After Losing My Job, I Struggled to Be Productive. Now, I’m Learning to Feel Less Guilty About It
After I was let go from my job a little over a month ago, I noticed I started to immediately feel guilty about things I could not control.
Minutes after I learned that I wasn’t the only one losing my job, a wave of guilt hit me. I was an editor and in a management position, how did I not see this coming? Why couldn’t I have warned some of the people on my staff sooner?
Hours after I was laid off, I started to feel guilty about not being able to provide any help for my little family. We just adopted a dog and I was now wondering how was I going to financially care for her and pay my bills now that I no longer had a job?
I also started to think about all the free time I now had on my hands, thanks to the pandemic. Working at a small start-up with a small staff took up a lot of time, so how the heck am I going to fill up my time now?
I promised myself I would give myself a week to sulk about the layoff before I started on the job hunt. I was able to briefly shake off the guilt and practice some self-care that first week, but when the second week rolled along, I just couldn’t bring myself to be as productive when it came to applying to jobs as I would have liked.
And then the wave of guilt returned.
I tried to focus on other, smaller projects in my apartment with a little “spring cleaning.” I told myself the closet in my bedroom would look flawless before February rolled around if I donated or threw out at least half of the clothes just sitting there. But it’s a month later, and the closet looks exactly the same (or, if I’m being super honest with myself, maybe worse).

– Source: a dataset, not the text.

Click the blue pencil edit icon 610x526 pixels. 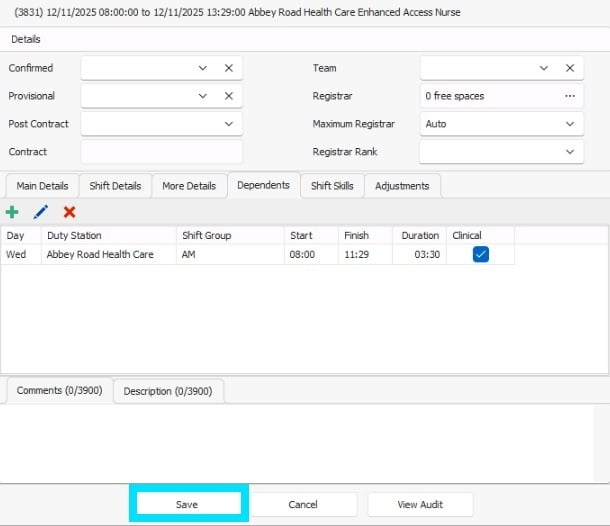tap(41, 212)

I allowed myself to become so consumed with guilt that I started to have panic attacks about not being productive enough. After I calmed myself down after the second panic attack I had this month, I decided to do a little research to figure out why I was feeling this way and if this was normal. And, maybe to no one’s surprise but my own, it is normal.
Lynn Bufka, senior director at the American Psychological Association and clinical psychologist, told CNBC Make It that during the pandemic, people will cope in different ways. Some people may be more productive and others may not be as motivated to be productive, but both feelings are normal.

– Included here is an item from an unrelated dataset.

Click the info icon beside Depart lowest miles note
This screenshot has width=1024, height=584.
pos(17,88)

“Some individuals are going to feel very overwhelmed by all of it, very anxious about what the future holds. Other people may compartmentalize it completely and turn it off and focus on tasks in front of them,” Bufka said. “But it will take each person time to figure out what works best for them and how they’re going to do that.”

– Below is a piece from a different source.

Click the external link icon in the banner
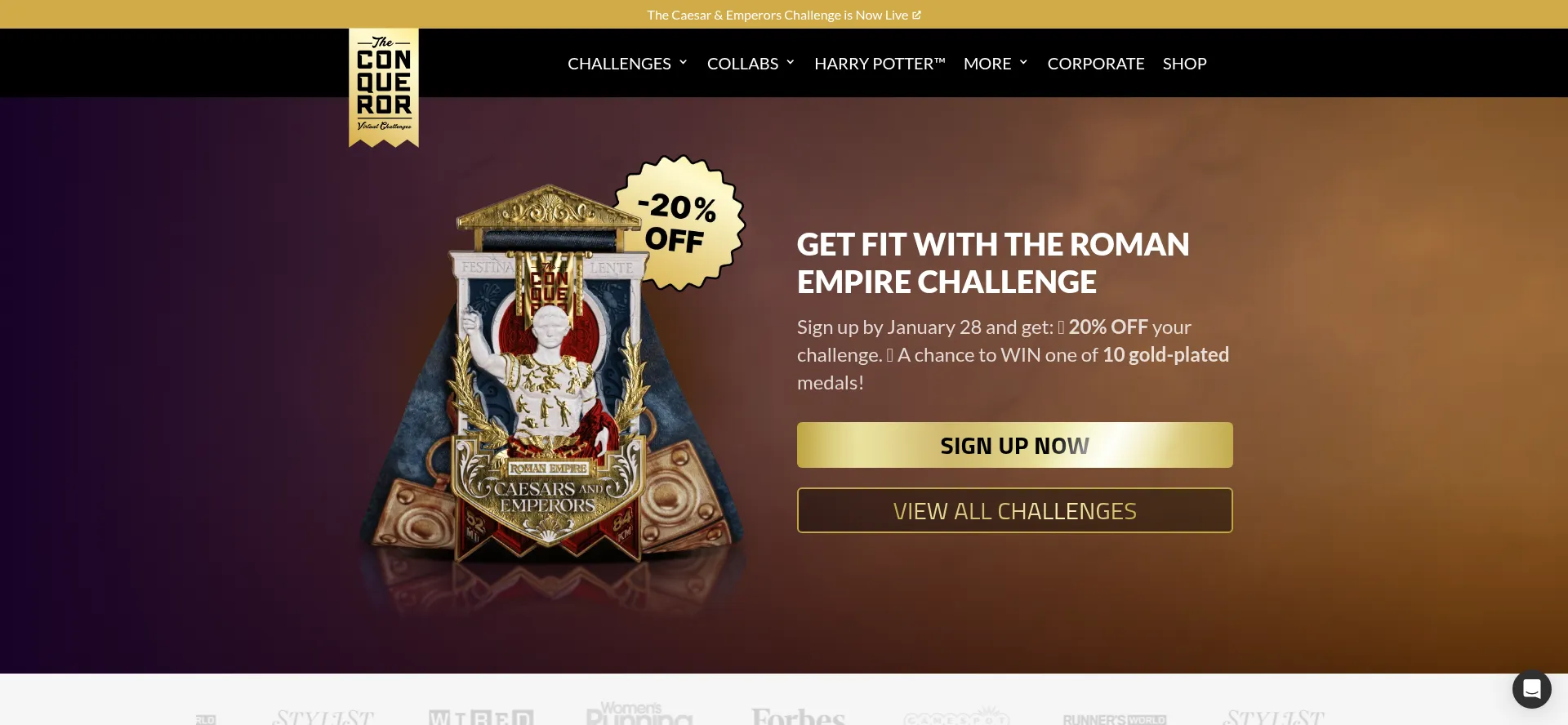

It also helps to know that my former colleagues and I were not the only group of people to lose their jobs. The National Women’s Law Center reported that 5.4 million women have lost their jobs since the pandemic began. The rate of unemployment for Latinas and Black women is much higher than prior to the pandemic. In February 2020, the report found that 2.8 percent of white women were unemployed, compared to 5 percent of Black women and Latinas.
There are still people, like me, who are feeling guilty because they aren’t working right now and don’t have much to do. Dr. Amelia Aldao, a therapist in New York City, told NPR that the feeling of guilt can stem from our family upbringing or internalized voices, but there is a way to work past it.
“So the way to work around guilt has to do with changing the way that you frame your environment, the way that you reset your expectations, the way that you restructure your life — so that the guilt is less likely to show up in the first place. Once it shows up, it's really hard to work with it because it's a very, very powerful emotion,” she told NPR. “So a lot of the work needs to be done up front. So that when we begin to feel that creep up, we can actually be like, no, you know — I'm not going to go that route.”
Reading and researching all of this has made me realize that I still need to give myself a break. I’m still taking baby steps, like finally getting back into a routine and focusing on smaller projects that don’t make me feel super overwhelmed or burned out.
I hope this article can help ease the mind of someone who is going through the same thing I’m going through. I also hope that this will serve as a reminder to myself that with a little patience and maybe some therapy, I can start to feel less guilty about my productivity and finally focus on the things I need to make myself feel better.
And hopefully, by the first week of March, I’ll have that closet all cleaned out.